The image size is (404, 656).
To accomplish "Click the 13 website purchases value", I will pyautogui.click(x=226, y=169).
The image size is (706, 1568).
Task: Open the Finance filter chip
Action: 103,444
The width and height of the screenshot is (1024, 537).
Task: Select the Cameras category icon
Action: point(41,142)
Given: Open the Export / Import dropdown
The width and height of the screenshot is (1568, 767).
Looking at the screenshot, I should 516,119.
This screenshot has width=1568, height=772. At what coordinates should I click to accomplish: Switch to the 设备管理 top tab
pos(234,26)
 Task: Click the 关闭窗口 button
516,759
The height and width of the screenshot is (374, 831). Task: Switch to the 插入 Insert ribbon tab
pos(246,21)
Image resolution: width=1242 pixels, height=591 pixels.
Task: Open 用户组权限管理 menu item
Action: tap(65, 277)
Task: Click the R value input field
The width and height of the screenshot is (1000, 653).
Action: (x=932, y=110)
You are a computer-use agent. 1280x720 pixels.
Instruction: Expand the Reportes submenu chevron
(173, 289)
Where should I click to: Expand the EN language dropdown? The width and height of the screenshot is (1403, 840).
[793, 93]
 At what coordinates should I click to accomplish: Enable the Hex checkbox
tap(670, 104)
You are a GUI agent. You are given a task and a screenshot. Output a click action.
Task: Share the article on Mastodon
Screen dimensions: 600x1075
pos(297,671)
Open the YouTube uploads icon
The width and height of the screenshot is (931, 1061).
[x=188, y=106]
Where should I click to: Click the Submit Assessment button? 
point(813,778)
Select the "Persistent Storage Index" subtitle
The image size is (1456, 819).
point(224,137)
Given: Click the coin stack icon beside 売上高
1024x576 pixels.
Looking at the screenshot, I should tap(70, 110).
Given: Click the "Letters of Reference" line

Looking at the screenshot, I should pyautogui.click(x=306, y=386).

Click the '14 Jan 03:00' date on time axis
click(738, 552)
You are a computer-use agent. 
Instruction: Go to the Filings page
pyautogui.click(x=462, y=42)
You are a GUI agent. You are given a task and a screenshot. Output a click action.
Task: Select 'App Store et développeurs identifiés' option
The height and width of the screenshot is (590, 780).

※ ※ ※

• WORK REQUIRED: Starting at the line that contains "Given: Click the coin stack icon beside 売上高" and continuing through the end of the data, write those lines out again with "Filings" changed to "Reports" and nothing else altered.

• SOLUTION BELOW:
Given: Click the coin stack icon beside 売上高
1024x576 pixels.
Looking at the screenshot, I should tap(70, 110).
Given: Click the "Letters of Reference" line

Looking at the screenshot, I should pyautogui.click(x=306, y=386).

Click the '14 Jan 03:00' date on time axis
click(738, 552)
You are a computer-use agent. 
Instruction: Go to the Reports page
pyautogui.click(x=462, y=42)
You are a GUI agent. You are given a task and a screenshot. Output a click action.
Task: Select 'App Store et développeurs identifiés' option
The height and width of the screenshot is (590, 780).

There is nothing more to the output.